Source text:
=======

With modifications of chateaus structure, including cobblestone entrance wide enough for his carriage, Napoleon helped make the chateau place that visitors see today. At Fontainebleau Napoleon bade farewell to his Old Guard and went into exile in 1814. Fontainebleau was also the setting of the Second Empire court of his nephew Napoleon III. Today part of the chateau is home to the Ecoles d'Art Americans, a school of art, architecture, and music for students from the United States. The school was founded by General Pershing when his men were stationed there during the First World War.
The palace introduced to France the Italian Mannerist style in interior decoration and in gardens, and transformed them in the translation. The French Mannerist style of interior decoration of the 16th century is known as the Fontainebleau style it combined sculpture, metalwork, painting, stucco and woodwork, and outdoors introduced the patterned garden parterre. The Fontainebleau style combined allegorical paintings in moulded plasterwork where the framing was treated as if it were leather or paper, slashed and rolled into scrolls and combined with arabesques and grotesques.

=======

Given entries:
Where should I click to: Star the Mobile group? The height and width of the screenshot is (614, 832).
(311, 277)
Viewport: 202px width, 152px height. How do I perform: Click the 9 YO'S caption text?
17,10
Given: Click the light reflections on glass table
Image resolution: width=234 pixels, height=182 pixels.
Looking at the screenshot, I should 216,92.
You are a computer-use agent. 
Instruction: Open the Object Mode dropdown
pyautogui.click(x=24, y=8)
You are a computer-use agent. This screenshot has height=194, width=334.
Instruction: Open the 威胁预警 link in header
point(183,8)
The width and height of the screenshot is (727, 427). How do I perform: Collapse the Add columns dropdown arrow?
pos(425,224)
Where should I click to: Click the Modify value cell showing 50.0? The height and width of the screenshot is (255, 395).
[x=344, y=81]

=======

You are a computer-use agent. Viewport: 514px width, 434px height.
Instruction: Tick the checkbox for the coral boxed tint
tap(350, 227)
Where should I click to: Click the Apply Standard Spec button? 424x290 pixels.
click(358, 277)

=======

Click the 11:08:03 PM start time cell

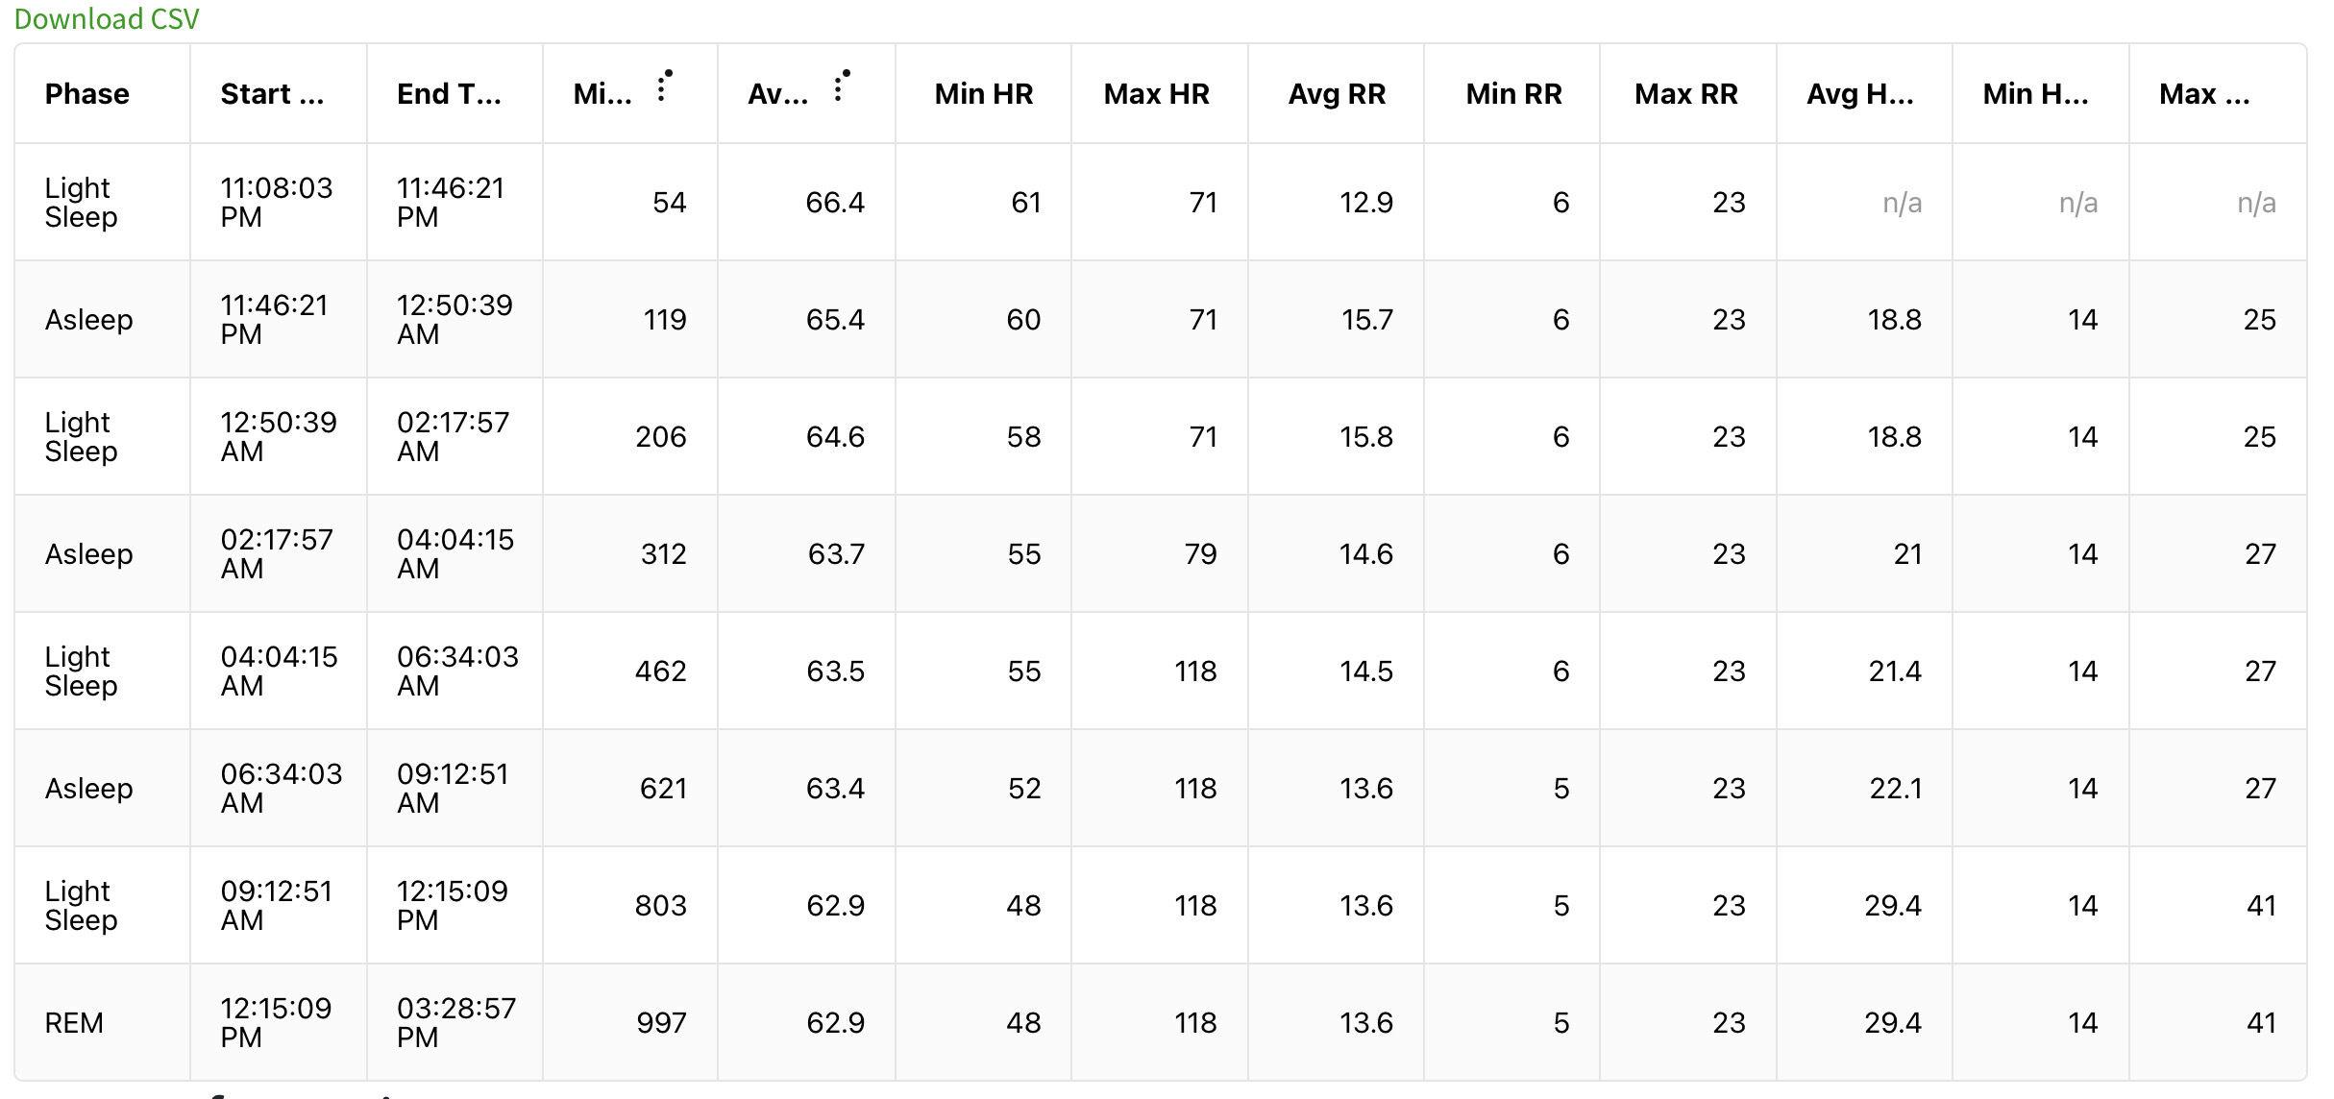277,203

=======

Required tasks:
- 1) Transcribe the passage on Fontainebleau starting at "The palace introduced" and ending at "arabesques and grotesques.".
- 2) Pick up the passage on Fontainebleau after its last sentence and continue it.
The records are not needed for this work.

Results:
- 1)
The palace introduced to France the Italian Mannerist style in interior decoration and in gardens, and transformed them in the translation. The French Mannerist style of interior decoration of the 16th century is known as the Fontainebleau style it combined sculpture, metalwork, painting, stucco and woodwork, and outdoors introduced the patterned garden parterre. The Fontainebleau style combined allegorical paintings in moulded plasterwork where the framing was treated as if it were leather or paper, slashed and rolled into scrolls and combined with arabesques and grotesques.

- 2)
Fontainebleau ideals of female beauty are Mannerist a small neat head on a long neck, exaggeratedly long torso and limbs, small high breasts almost a return to Late Gothic beauties. The new works at Fontainebleau were recorded in refined and detailed engravings that circulated among connoisseurs and artists. Through the engravings by the School of Fontainebleau this new style was transmitted to other northern European centres, Antwerp especially, and Germany, and eventually London.